[Task details]: Reproduce the following data line for line, leaving out the pictures.

[Records for the task]:
^^^^

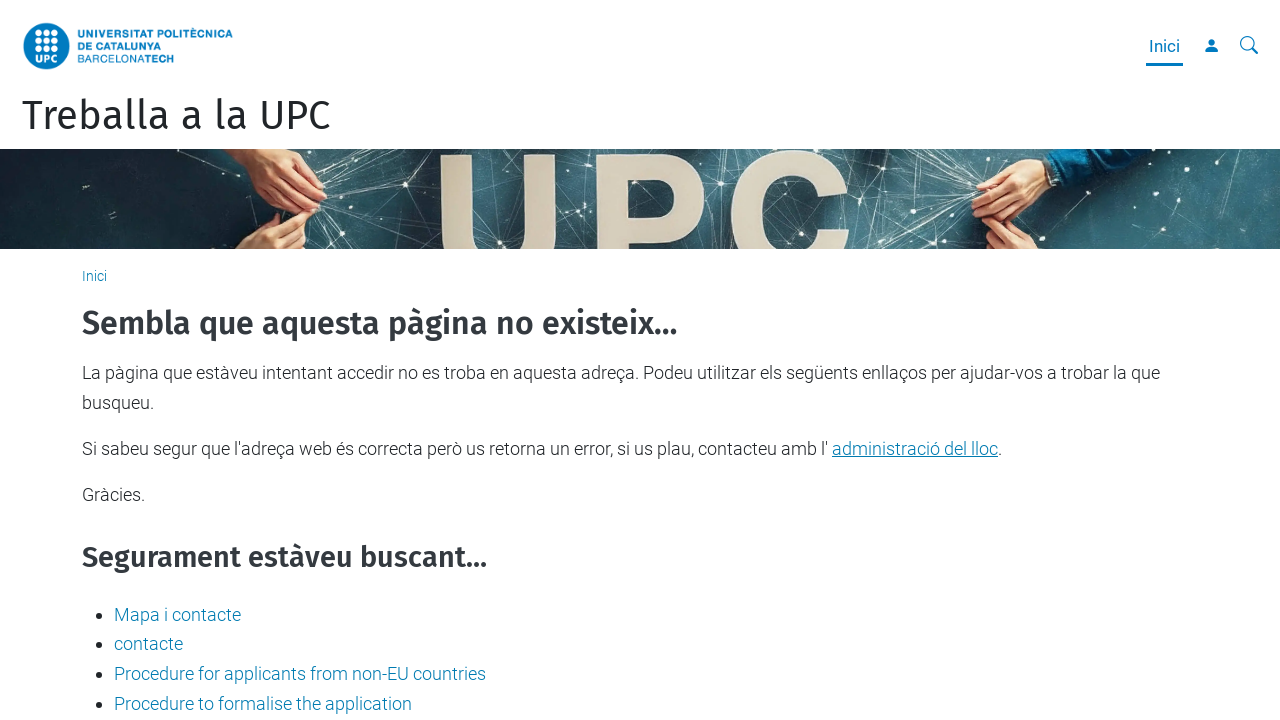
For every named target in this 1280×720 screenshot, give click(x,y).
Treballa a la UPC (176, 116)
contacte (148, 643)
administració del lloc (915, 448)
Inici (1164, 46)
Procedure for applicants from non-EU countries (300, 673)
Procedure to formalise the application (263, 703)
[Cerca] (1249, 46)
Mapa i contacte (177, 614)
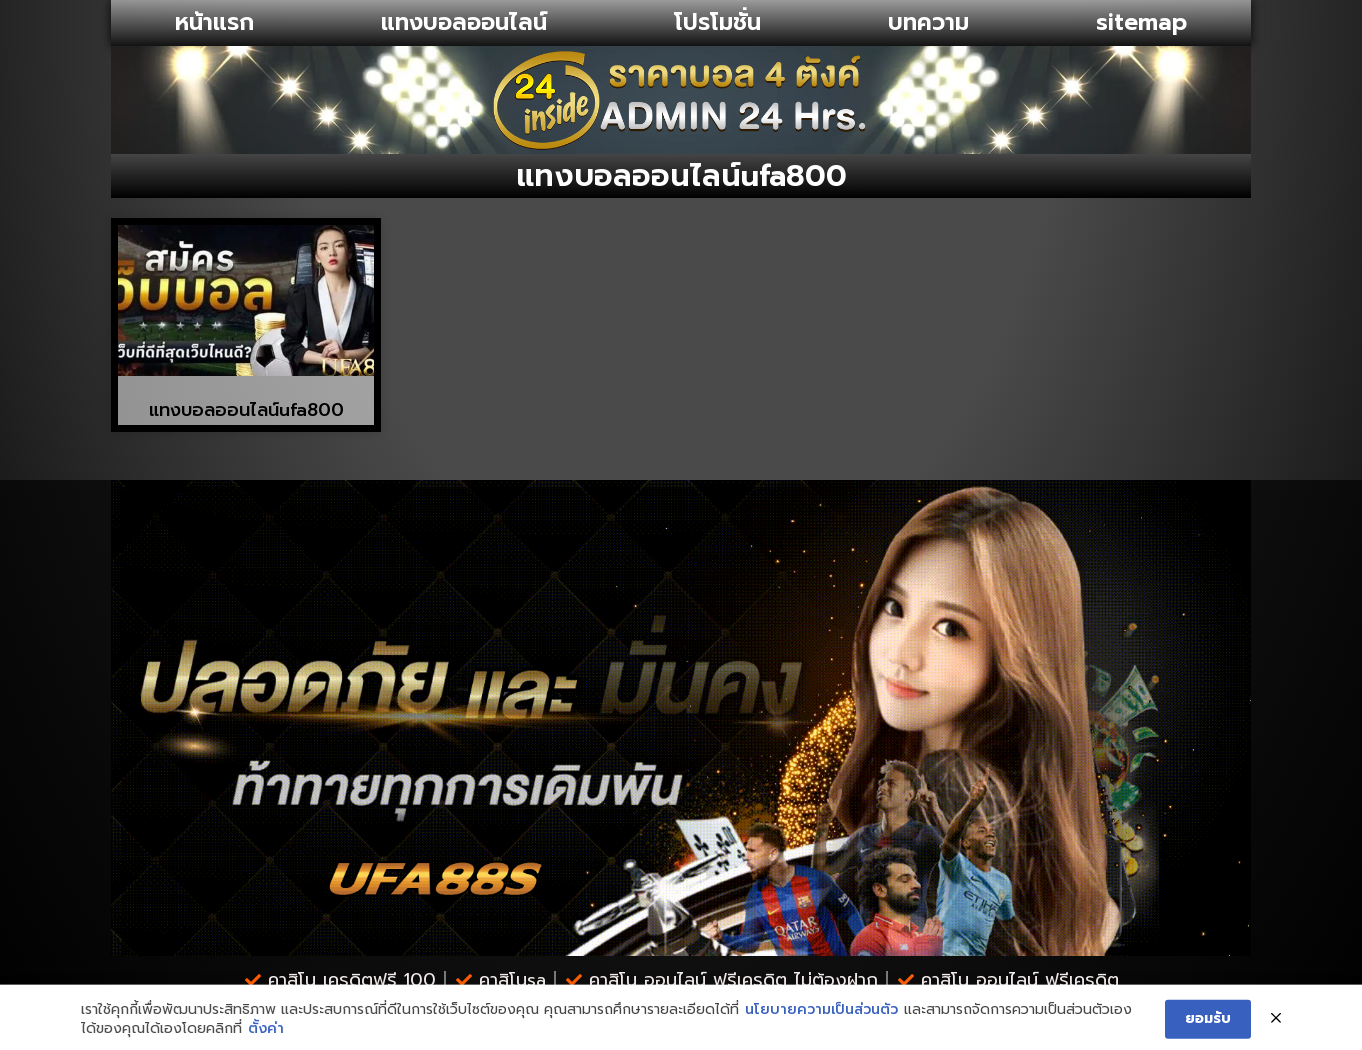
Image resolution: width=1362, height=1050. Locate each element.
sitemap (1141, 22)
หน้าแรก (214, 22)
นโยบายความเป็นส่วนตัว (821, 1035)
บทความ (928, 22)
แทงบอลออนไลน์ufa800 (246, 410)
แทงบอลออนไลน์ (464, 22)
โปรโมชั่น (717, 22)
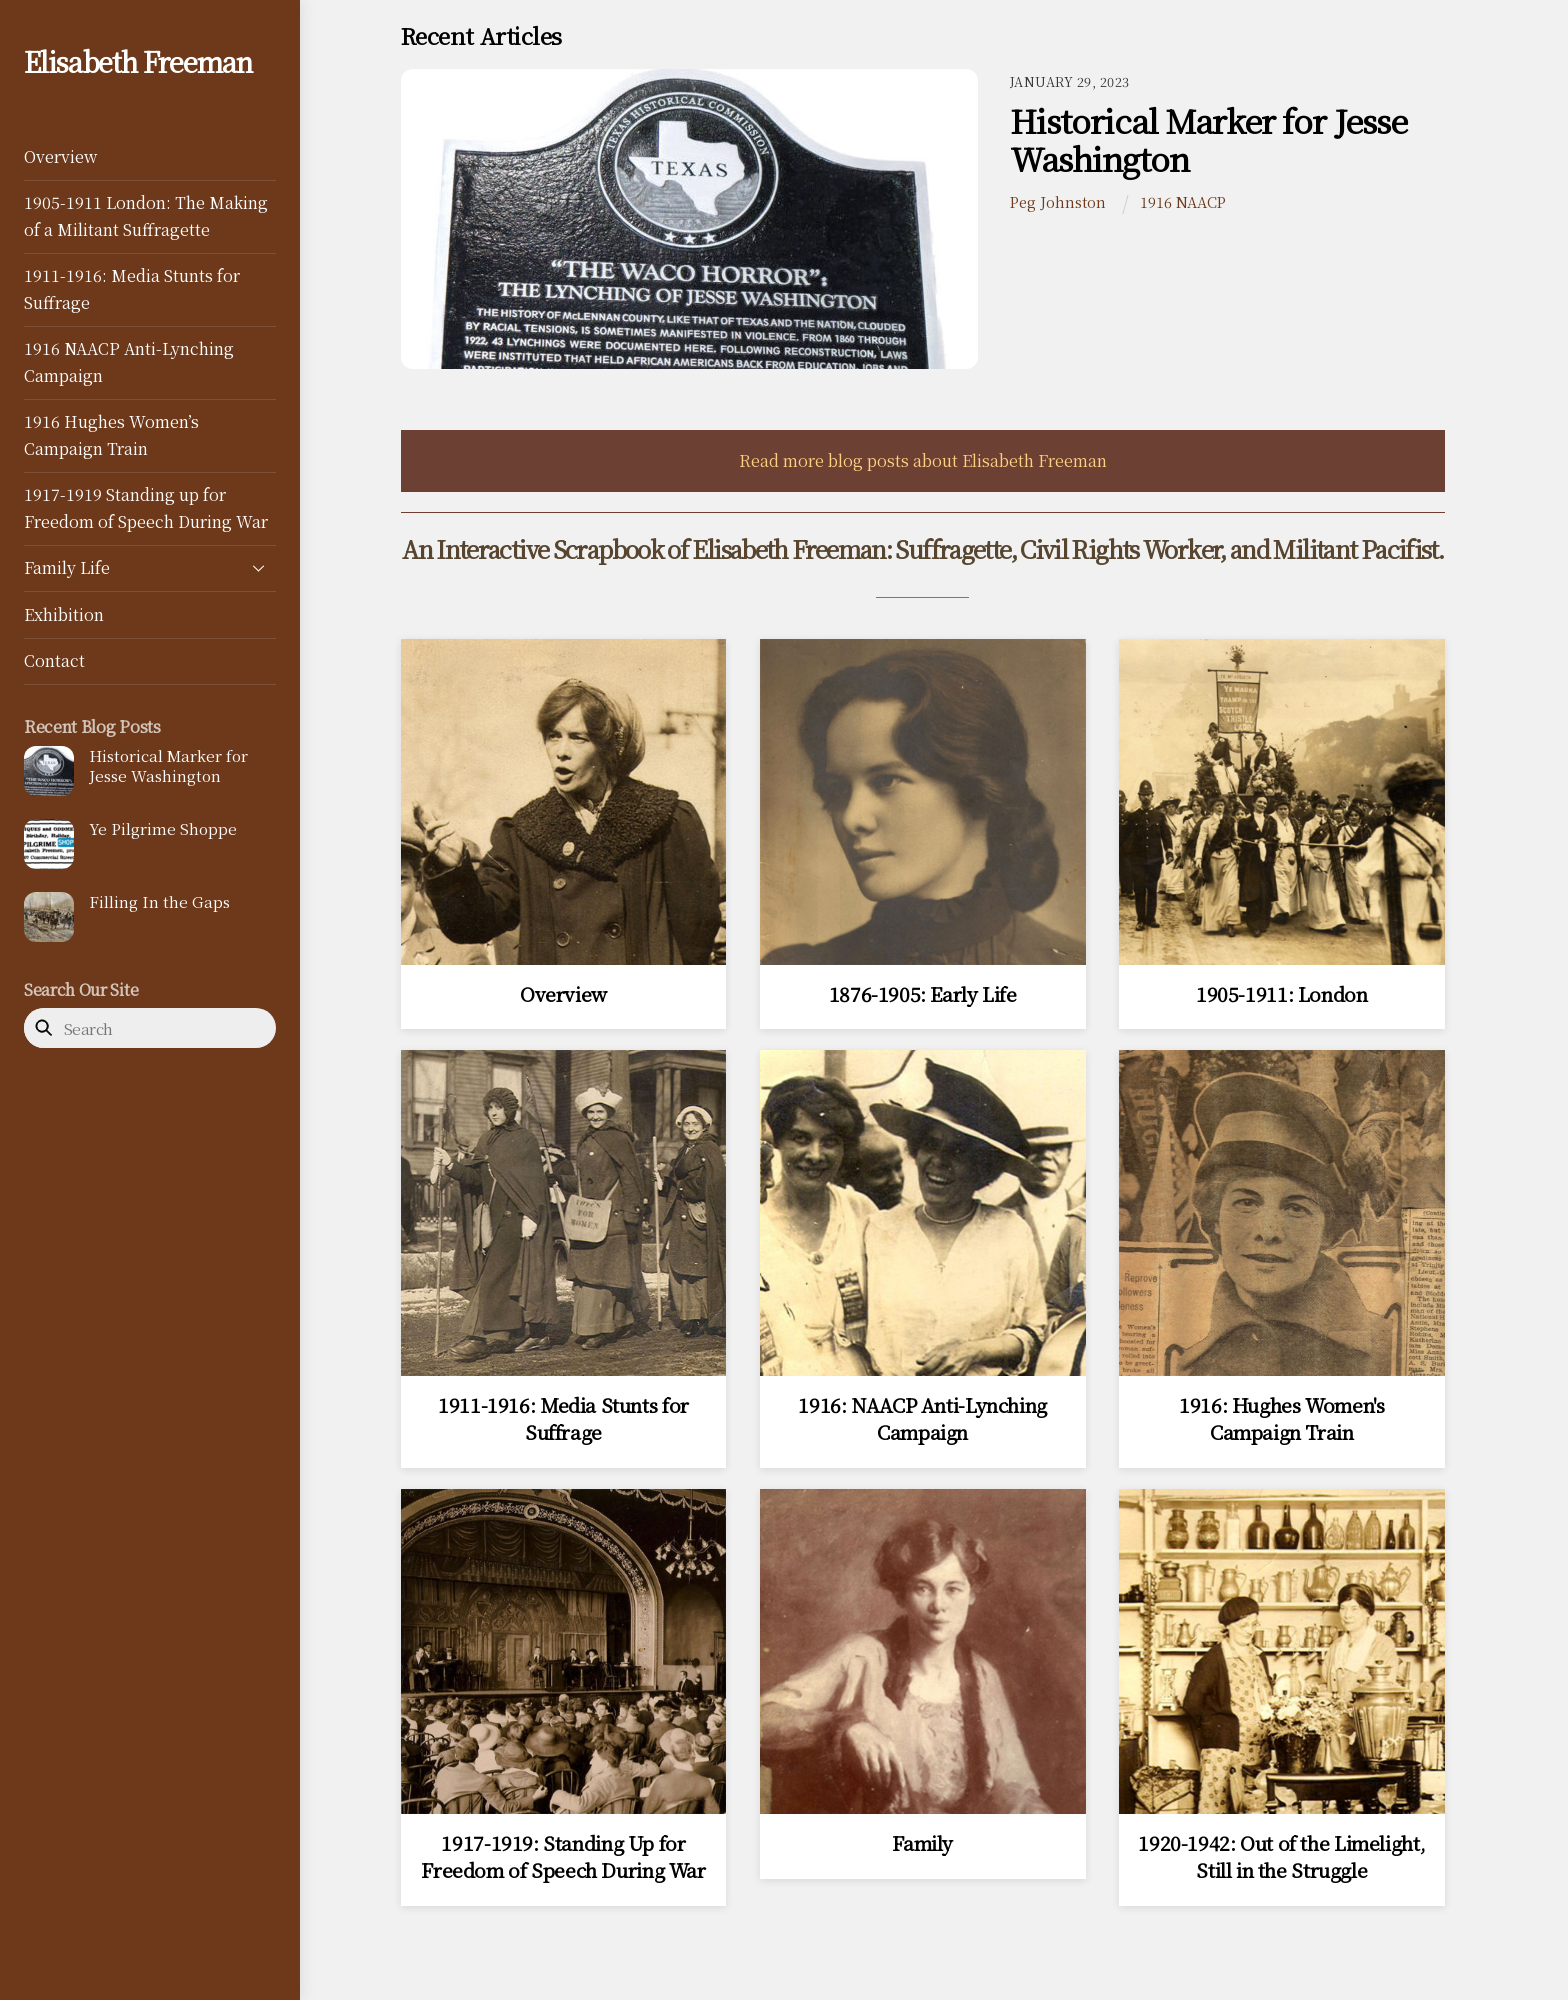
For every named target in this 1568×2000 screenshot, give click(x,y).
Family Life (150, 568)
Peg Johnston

^^^^

[Reply]:
For every named target in this 1280×720 screenshot, give click(x,y).
Treballa a la UPC (176, 116)
contacte (148, 643)
administració del lloc (915, 448)
Inici (1164, 46)
Procedure for applicants from non-EU countries (300, 673)
Procedure to formalise the application (263, 703)
[Cerca] (1249, 46)
Mapa i contacte (177, 614)
Image resolution: width=1362, height=1050. Locate each element.
sitemap (1141, 22)
หน้าแรก (214, 22)
นโยบายความเป็นส่วนตัว (821, 1035)
บทความ (928, 22)
แทงบอลออนไลน์ufa800 (246, 410)
แทงบอลออนไลน์ (464, 22)
โปรโมชั่น (717, 22)
For every named target in this 1568×2000 screenshot, give click(x,y).
Family Life (150, 568)
Peg Johnston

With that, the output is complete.